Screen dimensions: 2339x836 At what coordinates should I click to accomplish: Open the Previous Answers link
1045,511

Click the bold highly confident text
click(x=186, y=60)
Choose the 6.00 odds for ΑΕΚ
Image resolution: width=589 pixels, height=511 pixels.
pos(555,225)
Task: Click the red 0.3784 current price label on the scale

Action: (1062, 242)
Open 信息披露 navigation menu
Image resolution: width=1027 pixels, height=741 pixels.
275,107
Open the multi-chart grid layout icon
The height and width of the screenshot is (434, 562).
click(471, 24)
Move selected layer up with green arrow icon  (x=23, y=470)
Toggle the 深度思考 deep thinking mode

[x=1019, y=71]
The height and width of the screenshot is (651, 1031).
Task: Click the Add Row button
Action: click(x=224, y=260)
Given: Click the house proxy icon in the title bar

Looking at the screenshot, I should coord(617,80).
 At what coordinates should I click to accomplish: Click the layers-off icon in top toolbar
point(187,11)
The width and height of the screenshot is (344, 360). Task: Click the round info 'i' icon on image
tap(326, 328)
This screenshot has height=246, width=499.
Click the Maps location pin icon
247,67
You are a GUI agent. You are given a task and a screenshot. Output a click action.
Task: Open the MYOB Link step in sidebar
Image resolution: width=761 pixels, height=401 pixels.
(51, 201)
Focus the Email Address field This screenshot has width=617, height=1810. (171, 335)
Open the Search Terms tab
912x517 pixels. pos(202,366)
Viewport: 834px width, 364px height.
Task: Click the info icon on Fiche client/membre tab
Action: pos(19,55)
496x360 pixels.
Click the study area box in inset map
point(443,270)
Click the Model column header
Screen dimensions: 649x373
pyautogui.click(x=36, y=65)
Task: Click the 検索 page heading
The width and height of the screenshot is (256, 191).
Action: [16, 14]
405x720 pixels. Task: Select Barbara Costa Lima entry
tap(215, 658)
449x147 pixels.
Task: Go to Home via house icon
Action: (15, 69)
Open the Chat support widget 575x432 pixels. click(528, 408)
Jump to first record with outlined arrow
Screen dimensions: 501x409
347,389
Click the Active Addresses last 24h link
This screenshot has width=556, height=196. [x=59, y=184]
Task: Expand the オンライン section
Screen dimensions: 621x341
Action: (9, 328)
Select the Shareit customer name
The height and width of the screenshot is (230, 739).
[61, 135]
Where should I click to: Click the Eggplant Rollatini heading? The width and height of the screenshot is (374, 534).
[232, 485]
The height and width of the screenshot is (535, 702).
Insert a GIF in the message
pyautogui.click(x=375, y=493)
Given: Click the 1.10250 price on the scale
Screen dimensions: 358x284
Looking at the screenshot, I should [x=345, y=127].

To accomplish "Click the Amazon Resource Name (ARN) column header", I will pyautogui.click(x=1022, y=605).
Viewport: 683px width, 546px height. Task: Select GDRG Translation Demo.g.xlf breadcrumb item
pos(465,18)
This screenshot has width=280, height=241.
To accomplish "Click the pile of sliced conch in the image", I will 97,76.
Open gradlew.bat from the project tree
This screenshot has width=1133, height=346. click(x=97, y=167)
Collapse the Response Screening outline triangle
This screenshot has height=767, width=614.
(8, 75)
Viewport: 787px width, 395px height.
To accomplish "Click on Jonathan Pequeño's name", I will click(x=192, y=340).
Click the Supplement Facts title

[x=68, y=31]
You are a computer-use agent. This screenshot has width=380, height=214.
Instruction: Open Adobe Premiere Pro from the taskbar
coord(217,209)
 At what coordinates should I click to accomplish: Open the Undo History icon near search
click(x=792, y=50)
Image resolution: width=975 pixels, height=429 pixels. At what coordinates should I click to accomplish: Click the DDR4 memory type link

---------------

Reproduce the material above in full, line for line, without altering any character.

Screen dimensions: 2339x836 At what coordinates should I click to accomplish: Open the Previous Answers link
1045,511

Click the bold highly confident text
click(x=186, y=60)
Choose the 6.00 odds for ΑΕΚ
Image resolution: width=589 pixels, height=511 pixels.
pos(555,225)
Task: Click the red 0.3784 current price label on the scale

Action: (1062, 242)
Open 信息披露 navigation menu
Image resolution: width=1027 pixels, height=741 pixels.
275,107
Open the multi-chart grid layout icon
The height and width of the screenshot is (434, 562).
click(471, 24)
Move selected layer up with green arrow icon  (x=23, y=470)
Toggle the 深度思考 deep thinking mode

[x=1019, y=71]
The height and width of the screenshot is (651, 1031).
Task: Click the Add Row button
Action: click(x=224, y=260)
Given: Click the house proxy icon in the title bar

Looking at the screenshot, I should coord(617,80).
 At what coordinates should I click to accomplish: Click the layers-off icon in top toolbar
point(187,11)
The width and height of the screenshot is (344, 360). Task: Click the round info 'i' icon on image
tap(326, 328)
This screenshot has height=246, width=499.
Click the Maps location pin icon
247,67
You are a GUI agent. You are given a task and a screenshot. Output a click action.
Task: Open the MYOB Link step in sidebar
Image resolution: width=761 pixels, height=401 pixels.
(51, 201)
Focus the Email Address field This screenshot has width=617, height=1810. (171, 335)
Open the Search Terms tab
912x517 pixels. pos(202,366)
Viewport: 834px width, 364px height.
Task: Click the info icon on Fiche client/membre tab
Action: pos(19,55)
496x360 pixels.
Click the study area box in inset map
point(443,270)
Click the Model column header
Screen dimensions: 649x373
pyautogui.click(x=36, y=65)
Task: Click the 検索 page heading
The width and height of the screenshot is (256, 191).
Action: [16, 14]
405x720 pixels. Task: Select Barbara Costa Lima entry
tap(215, 658)
449x147 pixels.
Task: Go to Home via house icon
Action: (15, 69)
Open the Chat support widget 575x432 pixels. click(528, 408)
Jump to first record with outlined arrow
Screen dimensions: 501x409
347,389
Click the Active Addresses last 24h link
This screenshot has width=556, height=196. [x=59, y=184]
Task: Expand the オンライン section
Screen dimensions: 621x341
Action: (9, 328)
Select the Shareit customer name
The height and width of the screenshot is (230, 739).
[61, 135]
Where should I click to: Click the Eggplant Rollatini heading? The width and height of the screenshot is (374, 534).
[232, 485]
The height and width of the screenshot is (535, 702).
Insert a GIF in the message
pyautogui.click(x=375, y=493)
Given: Click the 1.10250 price on the scale
Screen dimensions: 358x284
Looking at the screenshot, I should [x=345, y=127].

To accomplish "Click the Amazon Resource Name (ARN) column header", I will pyautogui.click(x=1022, y=605).
Viewport: 683px width, 546px height. Task: Select GDRG Translation Demo.g.xlf breadcrumb item
pos(465,18)
This screenshot has width=280, height=241.
To accomplish "Click the pile of sliced conch in the image", I will 97,76.
Open gradlew.bat from the project tree
This screenshot has width=1133, height=346. click(x=97, y=167)
Collapse the Response Screening outline triangle
This screenshot has height=767, width=614.
(8, 75)
Viewport: 787px width, 395px height.
To accomplish "Click on Jonathan Pequeño's name", I will click(x=192, y=340).
Click the Supplement Facts title

[x=68, y=31]
You are a computer-use agent. This screenshot has width=380, height=214.
Instruction: Open Adobe Premiere Pro from the taskbar
coord(217,209)
 At what coordinates should I click to accomplish: Open the Undo History icon near search
click(x=792, y=50)
Image resolution: width=975 pixels, height=429 pixels. At what coordinates should I click to accomplish: Click the DDR4 memory type link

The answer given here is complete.